Comparing the Pattern matrix of the oblique rotation against that from orthogonal rotation, it can be seen that the pattern is simpler, with the loading coefficient more polarised towards or away from 0 after oblique rotation. The Structure matrix also shows that the correlation between a variable and the factor it dominates is greater, further clarifying the overall structure.

.	F_1	F_2	F_3
F_1	1.00	0.13	-0.26
F_2	0.13	1.00	0.14
F_3	-0.26	0.14	1.00

The oblique rotation allows the factors to be correlated, and the table to the right shows the correlations between the factors.

In a complex and large Factor Analysis, the correlation matrix between the factors are subjected to further Factor Analysis, resulting in factors at a different hierarchical level.

An example is the development of a measurement for intelligence, the IQ Test. Many tests of abilities are analysed into factors of reading, arithmatic, and other basic skills, each a factor in a specified ability set. As skills tend to overlap, these factors are correlated, and the correlation matrix analysed at the next level into literary, numerical, abstract thinking skills, and so on. These also correlate, so additional Factor Analysis are carried out until the highest level of measurement, the IQ.

Orthogonal, Oblique, or both

The decision to use orthogonal or oblique rotation must primarily be determined by the theoretical construct underlying the exercise.

For example, in the development of the IQ Test to measure intelligence, it was clearly recognised that mental abilities in different activities inevitable overlap, and that whatever the test devise, the result will be influenced by more than a single skill. A model based on oblique rotation is a very logical approach to this problem

On the other hand, to develop a measurement for quality of a health care worker will recognise that the measurement is an umbrella under which a whole range of independent attribute such as diligence, intelligence, empathy, knowledge, manual skills, and so on contribute, mostly independent of each other. The model to develop such a set of measurements is more likely to use orthogonal rotation, so that areas of strength and weakness can be more clearly identified.

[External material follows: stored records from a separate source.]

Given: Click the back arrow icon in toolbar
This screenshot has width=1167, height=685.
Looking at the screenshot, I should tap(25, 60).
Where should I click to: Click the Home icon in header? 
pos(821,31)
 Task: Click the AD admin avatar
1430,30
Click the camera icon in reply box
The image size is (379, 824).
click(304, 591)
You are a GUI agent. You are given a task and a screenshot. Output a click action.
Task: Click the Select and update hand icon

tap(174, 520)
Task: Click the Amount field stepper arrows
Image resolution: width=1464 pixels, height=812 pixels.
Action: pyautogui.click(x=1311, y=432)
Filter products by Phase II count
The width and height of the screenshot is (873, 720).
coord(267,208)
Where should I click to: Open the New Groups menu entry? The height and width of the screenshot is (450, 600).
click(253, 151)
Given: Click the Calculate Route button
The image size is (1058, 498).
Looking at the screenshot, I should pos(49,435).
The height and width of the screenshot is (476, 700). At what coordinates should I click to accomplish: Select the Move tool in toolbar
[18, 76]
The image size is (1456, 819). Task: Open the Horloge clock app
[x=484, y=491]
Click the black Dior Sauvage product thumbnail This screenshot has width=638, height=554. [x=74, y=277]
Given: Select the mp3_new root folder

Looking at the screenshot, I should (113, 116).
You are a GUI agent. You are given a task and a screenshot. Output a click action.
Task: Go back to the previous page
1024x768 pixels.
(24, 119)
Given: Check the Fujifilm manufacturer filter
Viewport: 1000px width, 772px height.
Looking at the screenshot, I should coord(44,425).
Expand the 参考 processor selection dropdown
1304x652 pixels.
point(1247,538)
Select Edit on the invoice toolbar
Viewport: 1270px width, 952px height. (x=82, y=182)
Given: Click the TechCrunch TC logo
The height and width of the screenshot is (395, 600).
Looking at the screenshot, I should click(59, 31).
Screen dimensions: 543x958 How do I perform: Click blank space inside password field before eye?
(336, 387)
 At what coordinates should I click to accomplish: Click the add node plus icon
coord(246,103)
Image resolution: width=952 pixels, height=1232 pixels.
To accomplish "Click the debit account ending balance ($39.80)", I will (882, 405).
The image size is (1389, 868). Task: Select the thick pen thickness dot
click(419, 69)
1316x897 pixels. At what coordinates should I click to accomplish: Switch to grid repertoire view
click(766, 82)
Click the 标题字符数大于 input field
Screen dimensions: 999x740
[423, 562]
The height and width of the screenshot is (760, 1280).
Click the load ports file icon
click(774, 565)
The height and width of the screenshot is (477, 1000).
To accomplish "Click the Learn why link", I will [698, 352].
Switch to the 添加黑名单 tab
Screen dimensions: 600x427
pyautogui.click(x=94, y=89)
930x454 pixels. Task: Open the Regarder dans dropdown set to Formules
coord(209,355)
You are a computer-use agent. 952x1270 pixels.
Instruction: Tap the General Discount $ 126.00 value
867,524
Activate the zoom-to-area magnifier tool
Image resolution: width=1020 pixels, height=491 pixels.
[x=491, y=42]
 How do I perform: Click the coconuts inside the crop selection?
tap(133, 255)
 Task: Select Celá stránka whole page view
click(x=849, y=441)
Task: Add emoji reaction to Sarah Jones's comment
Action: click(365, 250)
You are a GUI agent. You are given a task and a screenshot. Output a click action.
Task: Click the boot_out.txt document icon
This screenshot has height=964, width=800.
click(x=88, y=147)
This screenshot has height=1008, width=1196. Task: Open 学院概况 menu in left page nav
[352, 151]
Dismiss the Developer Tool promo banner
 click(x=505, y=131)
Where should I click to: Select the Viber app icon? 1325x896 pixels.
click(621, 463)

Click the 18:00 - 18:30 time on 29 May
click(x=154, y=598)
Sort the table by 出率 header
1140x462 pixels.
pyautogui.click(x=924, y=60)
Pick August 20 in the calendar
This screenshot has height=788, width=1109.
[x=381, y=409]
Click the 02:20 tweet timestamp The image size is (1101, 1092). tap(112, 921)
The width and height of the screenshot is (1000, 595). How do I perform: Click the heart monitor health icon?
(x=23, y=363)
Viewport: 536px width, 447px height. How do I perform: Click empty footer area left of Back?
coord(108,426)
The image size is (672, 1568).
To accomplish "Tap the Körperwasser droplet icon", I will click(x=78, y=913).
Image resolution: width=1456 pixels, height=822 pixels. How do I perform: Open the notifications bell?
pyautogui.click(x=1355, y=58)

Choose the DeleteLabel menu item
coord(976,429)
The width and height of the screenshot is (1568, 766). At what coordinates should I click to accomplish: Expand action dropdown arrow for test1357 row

Where there is no guidance from theory, often both are tried to see which results in a better outcome. The question is then which one should be tried first.

One model is to recognise the theoretical advantages of having factors that are independent and uncorrelated with each other, so the orthogonal rotation (Varimax) is tested first. Only if an acceptably simple structure cannot be achieved, with too many variables have high loadings across multiple factors, should orthogonal rotation be abandoned, and the oblique (Oblimin) rotation used.
The other model is to recognise that, in any single Factor Analysis exercise, the object is to create a simplified structure encompassing many related and overlapping constructs, that correlations between variables and factors are inevitable, and that the priority should be given to creating as simple a structure as possible, where each variable loads high on only one factor, and low on all other factors. In this scenario, the oblique (Oblimin) rotation is tried first, and the correlation matrix between the factors examined. Only when the correlation coefficients between factors are so low as to be negligible, should the orthogonal rotation be used.
The algorithm in the Factor Analysis - Factor Rotation Program Page performs both rotations, allowing users to inspect and select the one more suitable to their needs.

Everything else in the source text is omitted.